A maior parte do tempo comercial de uma empresa é gasta com quem nunca ia comprar, e ninguém percebe porque a agenda parece cheia. A causa é a ausência de um critério escrito sobre quem merece abordagem. Vou mostrar como esse critério se monta e o que ele muda no faturamento sem aumentar o investimento.

Um dos motivos pelos quais as empresas de B2B realizam ações de marketing de conteúdo é a possibilidade de aumentar a geração de leads, tema também presente nas orientações do SEBRAE sobre marketing B2B.

Isso ocorre uma vez que, na medida em que uma empresa se mostra especialista em determinado assunto e divulga conteúdos periódicos sobre ele, passa a atrair a atenção do seu público-alvo, ainda que este não esteja no momento da compra.

O público passa a ler e acompanhar os conteúdos disponibilizados pela empresa, estabelecendo um relacionamento com ela. Assim, aumentam-se as possibilidades da empresa ser lembrada quando precisar de serviços e produtos relacionados aos assuntos que divulga.

Ocorre que em muitos casos, o aumento no número de leads faz com que se aumente também, de forma desproporcional, a demanda enviada à área de vendas, impactando a capacidade de atendimento da empresa.

Daí surge a necessidade e importância da qualificação de leads.

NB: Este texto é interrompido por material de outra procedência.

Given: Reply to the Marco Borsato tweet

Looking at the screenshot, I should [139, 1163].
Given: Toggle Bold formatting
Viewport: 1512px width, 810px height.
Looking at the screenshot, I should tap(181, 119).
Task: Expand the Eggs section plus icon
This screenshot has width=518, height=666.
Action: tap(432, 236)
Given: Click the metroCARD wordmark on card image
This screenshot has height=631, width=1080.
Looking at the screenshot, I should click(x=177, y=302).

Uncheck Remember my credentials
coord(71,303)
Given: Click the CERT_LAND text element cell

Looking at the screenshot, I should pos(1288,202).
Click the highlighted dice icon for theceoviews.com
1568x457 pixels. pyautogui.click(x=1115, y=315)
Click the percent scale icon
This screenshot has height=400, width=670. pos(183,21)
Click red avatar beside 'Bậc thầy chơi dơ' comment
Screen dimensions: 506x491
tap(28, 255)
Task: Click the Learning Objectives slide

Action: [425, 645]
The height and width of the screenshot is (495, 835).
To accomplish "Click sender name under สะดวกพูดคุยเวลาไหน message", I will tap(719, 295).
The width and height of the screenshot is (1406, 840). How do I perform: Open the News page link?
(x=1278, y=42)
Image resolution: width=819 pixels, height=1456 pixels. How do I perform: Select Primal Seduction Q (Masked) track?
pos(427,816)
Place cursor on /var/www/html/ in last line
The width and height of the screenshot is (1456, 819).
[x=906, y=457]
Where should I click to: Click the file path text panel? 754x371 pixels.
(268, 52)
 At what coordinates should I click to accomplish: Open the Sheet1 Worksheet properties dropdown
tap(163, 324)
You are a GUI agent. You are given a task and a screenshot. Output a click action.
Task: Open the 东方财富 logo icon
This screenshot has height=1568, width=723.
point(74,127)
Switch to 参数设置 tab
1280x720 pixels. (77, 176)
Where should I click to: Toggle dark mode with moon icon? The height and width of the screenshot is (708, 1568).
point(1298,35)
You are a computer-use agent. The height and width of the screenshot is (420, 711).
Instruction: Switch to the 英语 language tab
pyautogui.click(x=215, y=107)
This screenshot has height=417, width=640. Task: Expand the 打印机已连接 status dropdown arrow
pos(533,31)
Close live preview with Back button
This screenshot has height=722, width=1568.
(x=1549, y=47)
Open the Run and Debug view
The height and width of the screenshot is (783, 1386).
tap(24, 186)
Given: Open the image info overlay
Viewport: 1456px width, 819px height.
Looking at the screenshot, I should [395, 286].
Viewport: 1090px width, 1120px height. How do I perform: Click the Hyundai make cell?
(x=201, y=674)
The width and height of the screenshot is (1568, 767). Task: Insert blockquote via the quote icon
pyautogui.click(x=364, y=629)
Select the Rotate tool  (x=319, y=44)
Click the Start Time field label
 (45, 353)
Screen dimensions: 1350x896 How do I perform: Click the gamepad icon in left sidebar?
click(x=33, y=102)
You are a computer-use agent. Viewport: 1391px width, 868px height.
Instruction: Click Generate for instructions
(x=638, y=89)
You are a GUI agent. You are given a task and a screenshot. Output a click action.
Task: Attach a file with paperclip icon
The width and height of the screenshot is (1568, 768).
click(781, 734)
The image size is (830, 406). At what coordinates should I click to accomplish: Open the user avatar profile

Cabe lembrar que um lead, nesse contexto, se refere a um prospect recebido por meio de alguma ação de marketing e divulgação.

A qualificação de leads implica na depuração dos leads recebidos, com o intuito de filtrar e aproveitar somente os que apresentarem um perfil mais adequado para a aquisição dos produtos ou serviços oferecidos, ou seja, é uma forma de identificar de maneira adequada as reais oportunidades de negócio para que a equipe de vendas foque energia apenas nos leads que se apresentarem mais promissores.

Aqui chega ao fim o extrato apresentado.